### Exercise goal
The material beneath this line should be printed exactly, with its pictures omitted.

### Stored data
=-=-=

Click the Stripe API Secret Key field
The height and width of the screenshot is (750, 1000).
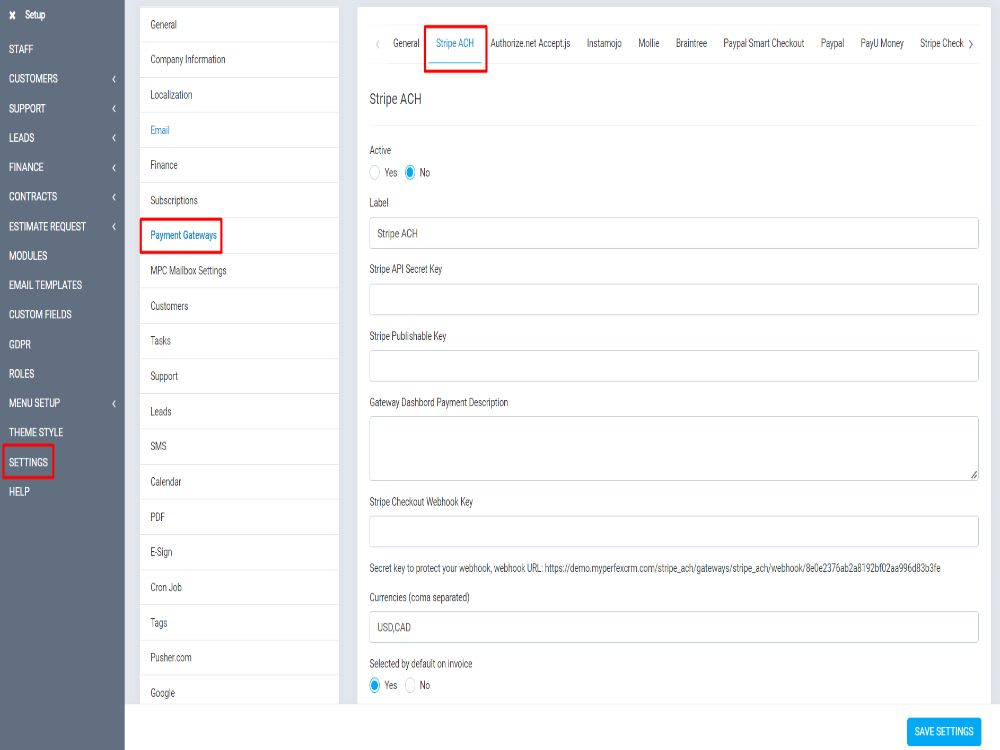(x=673, y=299)
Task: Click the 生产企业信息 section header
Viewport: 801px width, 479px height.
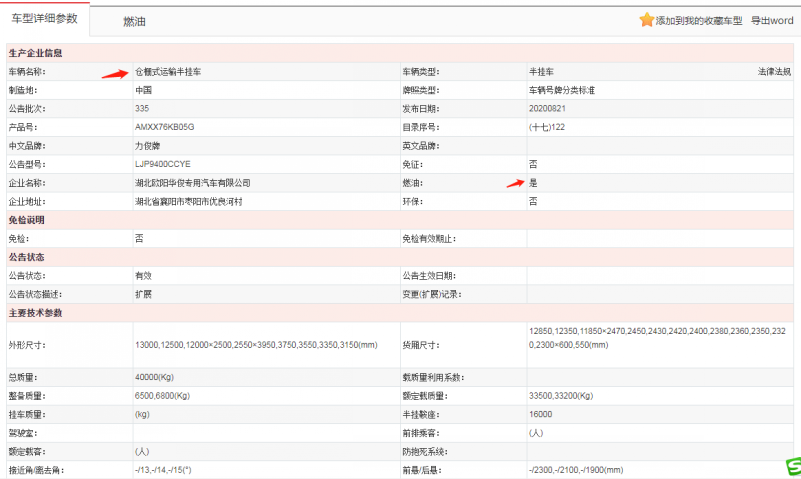Action: point(36,53)
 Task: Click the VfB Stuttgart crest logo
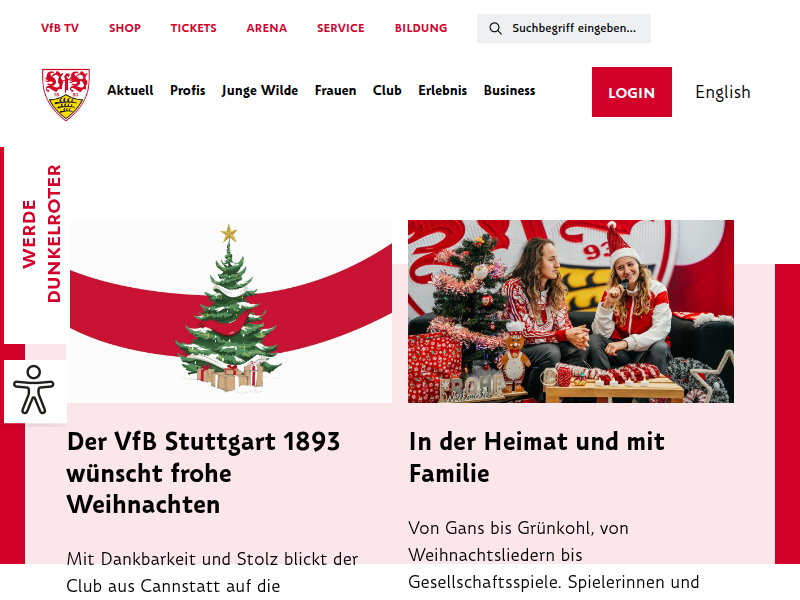pos(66,94)
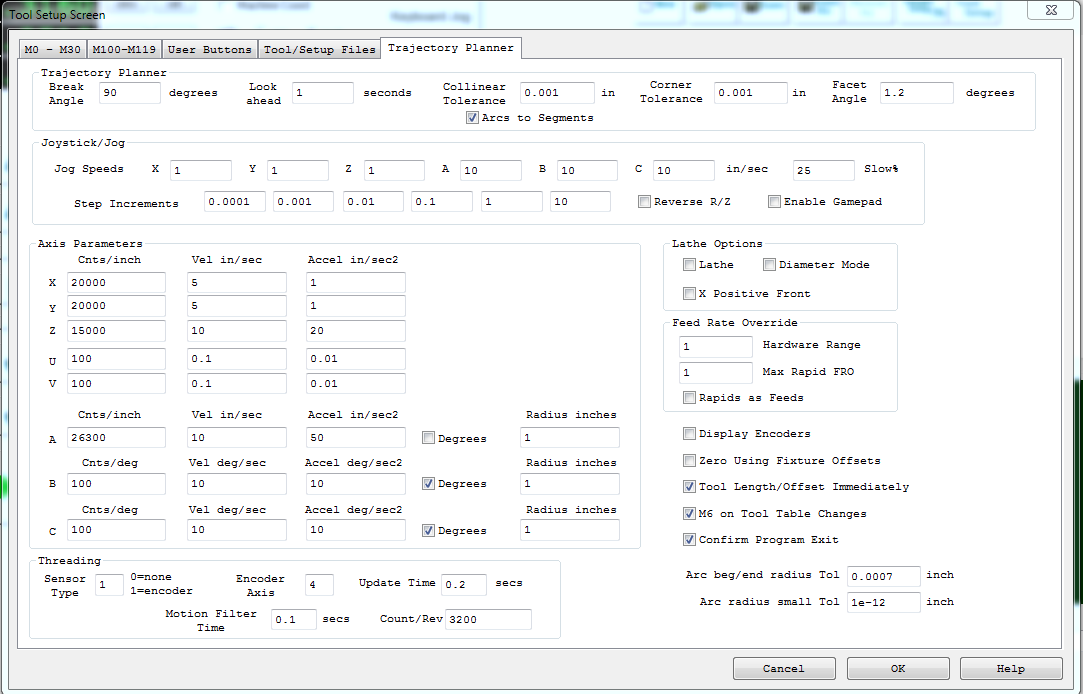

=-=-=

### Written solution
Click the Stripe API Secret Key field
The height and width of the screenshot is (750, 1000).
(x=673, y=299)
Task: Click the 生产企业信息 section header
Viewport: 801px width, 479px height.
Action: point(36,53)
 Task: Click the VfB Stuttgart crest logo
pos(66,94)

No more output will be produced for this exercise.